# Task to complete:
The whole listing that follows is to be restated word for word, images excluded.

# Record extracts:
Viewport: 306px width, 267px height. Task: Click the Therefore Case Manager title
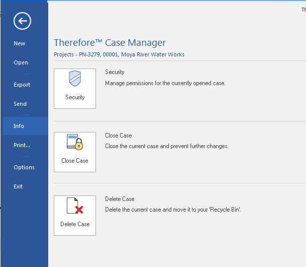pyautogui.click(x=110, y=43)
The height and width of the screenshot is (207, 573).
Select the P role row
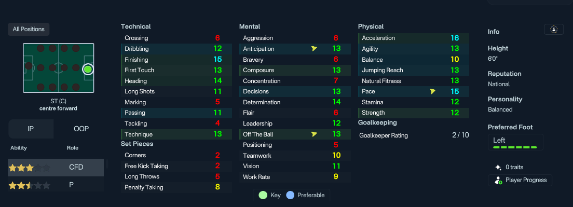56,185
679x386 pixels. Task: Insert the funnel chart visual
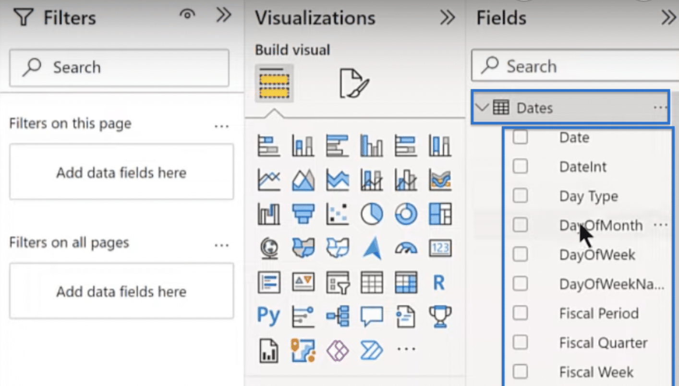pyautogui.click(x=303, y=214)
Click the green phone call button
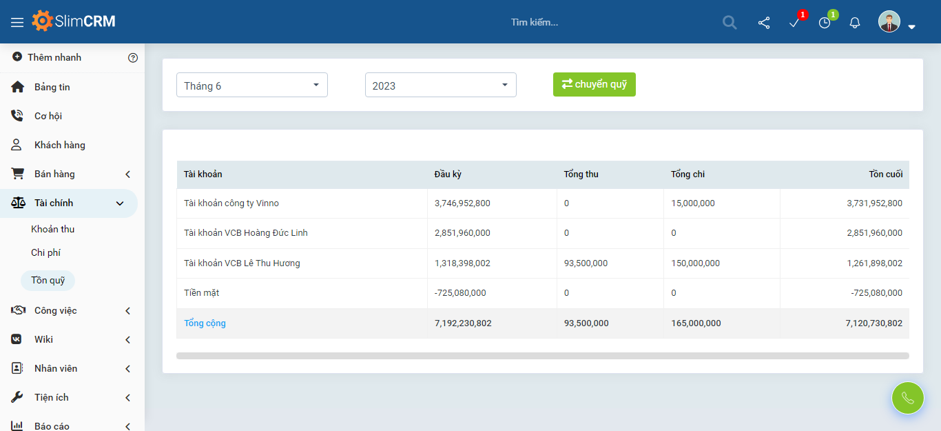This screenshot has width=941, height=431. [x=907, y=398]
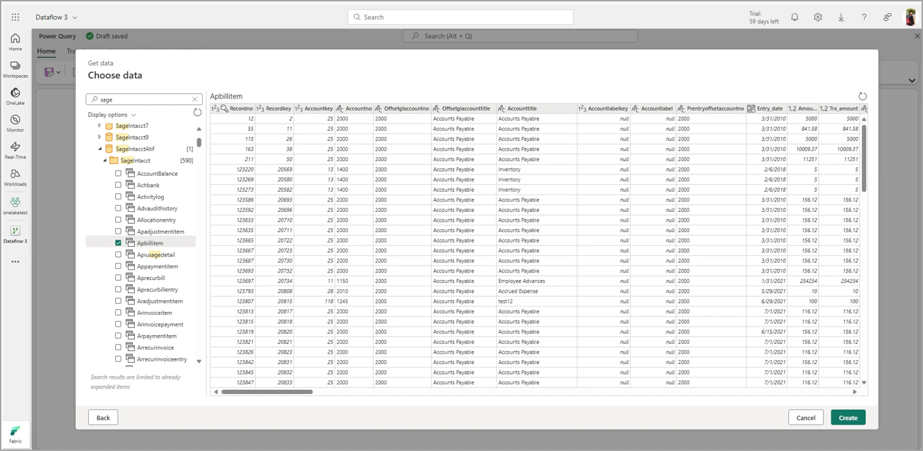Open the Dataflow 3 name dropdown
This screenshot has height=451, width=923.
tap(74, 16)
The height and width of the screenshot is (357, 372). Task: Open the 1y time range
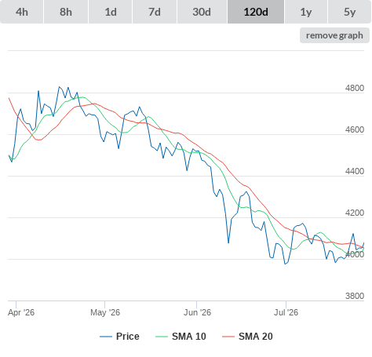pos(306,12)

# Solution to this problem:
Viewport: 306px width, 267px height. Task: Click the Therefore Case Manager title
pyautogui.click(x=110, y=43)
The height and width of the screenshot is (207, 573).
Select the P role row
56,185
679x386 pixels. Task: Insert the funnel chart visual
pyautogui.click(x=303, y=214)
Click the green phone call button
This screenshot has width=941, height=431. [x=907, y=398]
Open the Dataflow 3 name dropdown
This screenshot has height=451, width=923.
tap(74, 16)
The height and width of the screenshot is (357, 372). Task: Open the 1y time range
pos(306,12)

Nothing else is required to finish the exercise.